- Required action
An exact copy of all the data below is needed.

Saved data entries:
________
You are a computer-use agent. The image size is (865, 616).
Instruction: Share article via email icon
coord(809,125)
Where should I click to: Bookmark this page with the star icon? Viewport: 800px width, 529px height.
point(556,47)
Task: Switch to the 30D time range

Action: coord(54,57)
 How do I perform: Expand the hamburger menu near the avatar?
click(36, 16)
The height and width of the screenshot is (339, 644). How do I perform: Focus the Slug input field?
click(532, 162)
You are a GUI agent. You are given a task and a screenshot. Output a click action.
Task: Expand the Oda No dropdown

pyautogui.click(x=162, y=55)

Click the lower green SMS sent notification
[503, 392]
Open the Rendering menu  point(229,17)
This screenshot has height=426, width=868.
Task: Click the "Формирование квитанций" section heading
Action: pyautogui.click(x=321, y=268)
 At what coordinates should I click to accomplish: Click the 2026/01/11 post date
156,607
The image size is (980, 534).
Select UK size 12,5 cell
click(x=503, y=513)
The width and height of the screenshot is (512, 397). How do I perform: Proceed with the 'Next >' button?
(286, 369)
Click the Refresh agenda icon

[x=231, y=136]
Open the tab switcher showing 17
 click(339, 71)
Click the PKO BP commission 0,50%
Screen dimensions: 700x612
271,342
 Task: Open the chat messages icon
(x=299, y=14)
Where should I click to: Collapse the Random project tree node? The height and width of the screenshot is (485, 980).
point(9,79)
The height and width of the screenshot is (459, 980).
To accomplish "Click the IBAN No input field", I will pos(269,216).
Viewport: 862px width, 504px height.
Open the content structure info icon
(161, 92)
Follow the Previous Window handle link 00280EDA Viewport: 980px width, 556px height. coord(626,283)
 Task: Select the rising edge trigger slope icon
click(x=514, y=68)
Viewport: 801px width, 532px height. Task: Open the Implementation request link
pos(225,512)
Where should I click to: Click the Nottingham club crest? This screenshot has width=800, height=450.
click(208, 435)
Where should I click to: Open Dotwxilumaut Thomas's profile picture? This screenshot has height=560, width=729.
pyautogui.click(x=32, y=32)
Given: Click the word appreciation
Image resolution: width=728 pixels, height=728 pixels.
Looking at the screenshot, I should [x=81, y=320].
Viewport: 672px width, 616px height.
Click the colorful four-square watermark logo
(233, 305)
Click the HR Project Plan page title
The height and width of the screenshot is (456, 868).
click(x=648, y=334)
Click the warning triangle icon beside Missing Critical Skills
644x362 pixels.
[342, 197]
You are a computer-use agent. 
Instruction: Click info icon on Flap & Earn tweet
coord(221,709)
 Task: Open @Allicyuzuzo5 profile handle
________
- Answer below
You are a computer-use agent. The image size is (865, 616).
Instruction: Share article via email icon
coord(809,125)
Where should I click to: Bookmark this page with the star icon? Viewport: 800px width, 529px height.
point(556,47)
Task: Switch to the 30D time range

Action: coord(54,57)
 How do I perform: Expand the hamburger menu near the avatar?
click(36, 16)
The height and width of the screenshot is (339, 644). How do I perform: Focus the Slug input field?
click(532, 162)
You are a GUI agent. You are given a task and a screenshot. Output a click action.
Task: Expand the Oda No dropdown

pyautogui.click(x=162, y=55)

Click the lower green SMS sent notification
[503, 392]
Open the Rendering menu  point(229,17)
This screenshot has height=426, width=868.
Task: Click the "Формирование квитанций" section heading
Action: pyautogui.click(x=321, y=268)
 At what coordinates should I click to accomplish: Click the 2026/01/11 post date
156,607
The image size is (980, 534).
Select UK size 12,5 cell
click(x=503, y=513)
The width and height of the screenshot is (512, 397). How do I perform: Proceed with the 'Next >' button?
(286, 369)
Click the Refresh agenda icon

[x=231, y=136]
Open the tab switcher showing 17
 click(339, 71)
Click the PKO BP commission 0,50%
Screen dimensions: 700x612
271,342
 Task: Open the chat messages icon
(x=299, y=14)
Where should I click to: Collapse the Random project tree node? The height and width of the screenshot is (485, 980).
point(9,79)
The height and width of the screenshot is (459, 980).
To accomplish "Click the IBAN No input field", I will pos(269,216).
Viewport: 862px width, 504px height.
Open the content structure info icon
(161, 92)
Follow the Previous Window handle link 00280EDA Viewport: 980px width, 556px height. coord(626,283)
 Task: Select the rising edge trigger slope icon
click(x=514, y=68)
Viewport: 801px width, 532px height. Task: Open the Implementation request link
pos(225,512)
Where should I click to: Click the Nottingham club crest? This screenshot has width=800, height=450.
click(208, 435)
Where should I click to: Open Dotwxilumaut Thomas's profile picture? This screenshot has height=560, width=729.
pyautogui.click(x=32, y=32)
Given: Click the word appreciation
Image resolution: width=728 pixels, height=728 pixels.
Looking at the screenshot, I should [x=81, y=320].
Viewport: 672px width, 616px height.
Click the colorful four-square watermark logo
(233, 305)
Click the HR Project Plan page title
The height and width of the screenshot is (456, 868).
click(x=648, y=334)
Click the warning triangle icon beside Missing Critical Skills
644x362 pixels.
[342, 197]
You are a computer-use agent. 
Instruction: Click info icon on Flap & Earn tweet
coord(221,709)
 Task: Open @Allicyuzuzo5 profile handle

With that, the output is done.